Distance: ~260 km to Five Finger Rapids
Difficulty: Hard — Immediately fighting 4-6 knot current from the start
Character: Leave the Dawson City waterfront (64.0601°N, 139.4329°W) and immediately face the river's full force. Wide river, steady current, pure wilderness. No settlements until Carmacks. Fuel up completely before departure.
Notes: The current never lets up. Upstream, your effective ground speed is boat speed minus 4-6 knots. A 30-knot jet boat is only making 24-26 knots of forward progress. Fuel math changes completely.
Location: ~260 km upstream from Dawson (62.2667°N, 136.3333°W)
Hazard: Four rock pillars create five channels. Upstream, the current accelerates through the narrows — you're driving into a fire hose.
Difficulty: Class III+ upstream — Standing waves, turbulence, massive current acceleration. The sternwheelers sometimes had to winch through this section.
Impact: The crux of the upstream run. Downstream, you pick the right channel and float through. Upstream, you need sustained full-throttle power to punch through standing waves while maintaining steering control. One engine hiccup and the river pushes you back into the rocks.
Distance: Five Finger Rapids → Carmacks (~70 km)
Difficulty: Moderate — Current still strong, but relief after the rapids
Character: Only mid-route fuel opportunity. The 350 km gap between Dawson and Carmacks is the critical fuel challenge. Upstream fuel consumption is dramatically higher — fighting current burns 2-3x the fuel of downstream cruising.
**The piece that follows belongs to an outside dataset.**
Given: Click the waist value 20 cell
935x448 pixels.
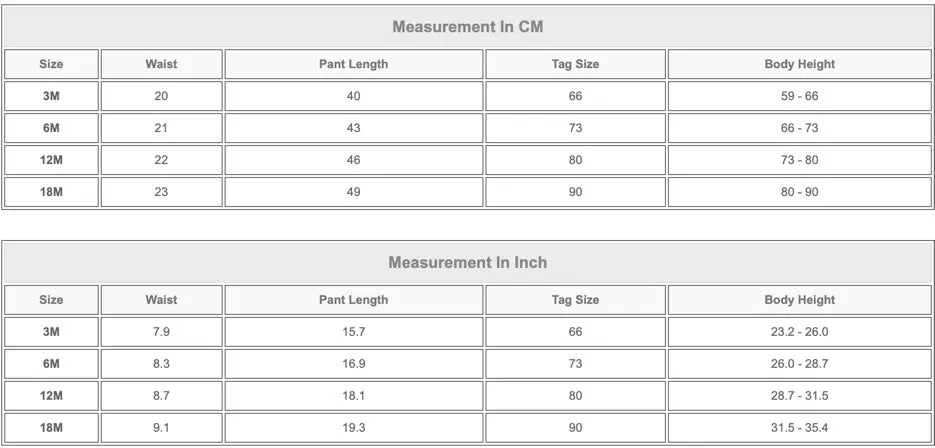Looking at the screenshot, I should point(162,96).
Critical: If you can't make Carmacks on one tank from Dawson, you can't make the run. Pre-positioned fuel caches are the alternative, but that requires advance planning and permits.
Distance: Carmacks → Whitehorse (~350 km)
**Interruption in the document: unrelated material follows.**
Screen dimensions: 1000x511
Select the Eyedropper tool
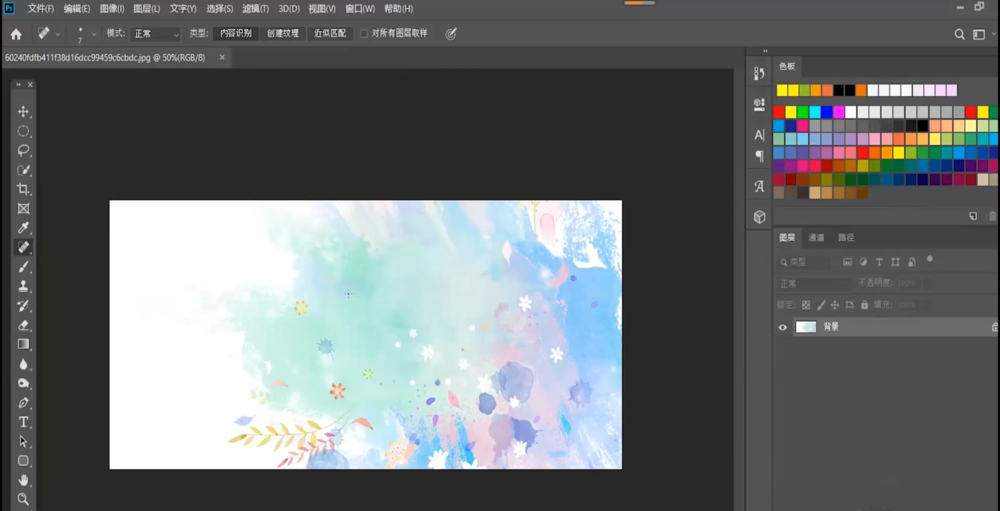pyautogui.click(x=24, y=228)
Difficulty: Hard — Longest segment, current doesn't ease, fatigue peaks
Character: The grind. Three hundred fifty kilometers of upstream slog after you've already fought through rapids and burned most of your reserves. The river narrows approaching Whitehorse — current accelerates. Mental and physical endurance at their limit.